MEXC Offers Zero‑Cost Borrowing for One Month to Unlock Trading Capital

MEXC launched a limited-time zero-cost borrowing promotion for MEXC Loans, running Jan 27–Feb 27, 2026 (10:00 UTC). During the event the borrowing interest rate for USDT/USDC loans is reduced from the standard 3.5% to 0%. Users must complete Primary KYC before the end date to participate. Loans are collateralized and the platform expanded accepted collateral to BTC, ETH, SOL and XRP. Borrowed funds can be used across Spot, Futures, Earn products and other trading needs with no fixed term during the promotion. MEXC positions the event as a way to improve capital efficiency, lower funding costs and let traders maintain crypto exposure while accessing liquidity. Standard interest rates resume automatically after Feb 27. The announcement frames this as part of MEXC’s broader push to add user-focused capital solutions and reduce friction in crypto trading.
Bullish
A temporary 0% borrowing offer that lowers financing costs and broadens collateral options is likely bullish for trader activity and short-term liquidity. By enabling users to borrow USDT/USDC against BTC, ETH, SOL and XRP at no interest, MEXC reduces the cost of leverage, arbitrage, and liquidity provisioning — actions that typically increase trading volumes and can support asset prices, especially for the collateralized tokens.
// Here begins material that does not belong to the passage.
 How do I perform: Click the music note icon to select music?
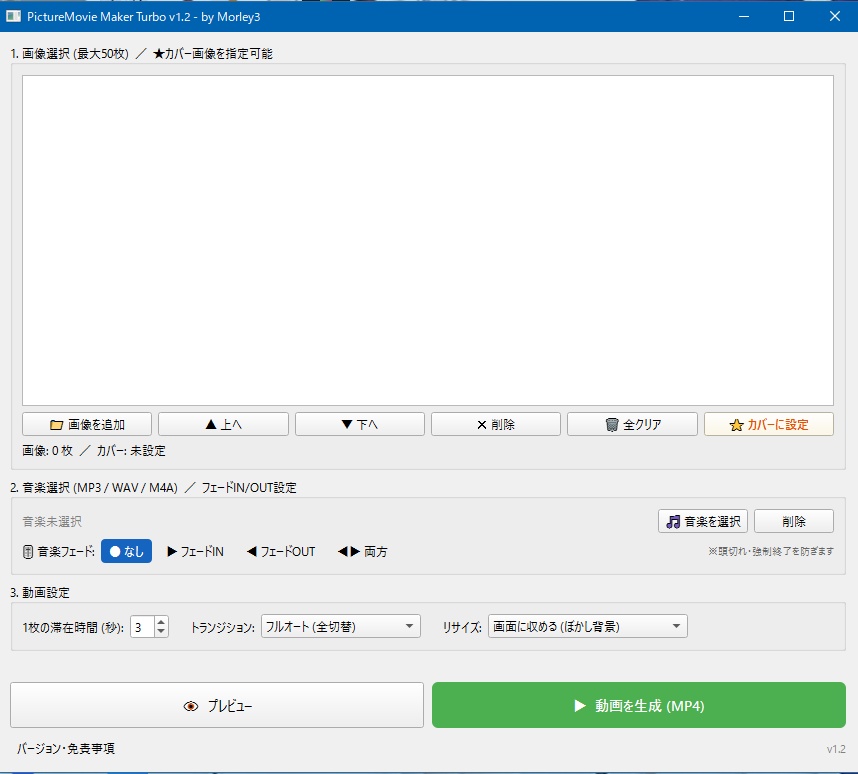click(x=674, y=520)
The promotion also encourages on‑exchange balances and active deployment into spot, futures and Earn products, which can tighten spreads and boost order flow. Historically, exchanges’ low‑cost funding promotions (fee waivers, low-interest loans) tend to be neutral-to-bullish: they lift volumes and short-term demand but rarely change long-term fundamentals. Risk caveats: effects are temporary and may invert when rates return to normal, potentially increasing deleveraging pressure. Overall, expect a short-term uplift in liquidity and trading activity (bullish bias), with limited long-term price impact unless the initiative becomes permanent or is paired with other sustained product improvements.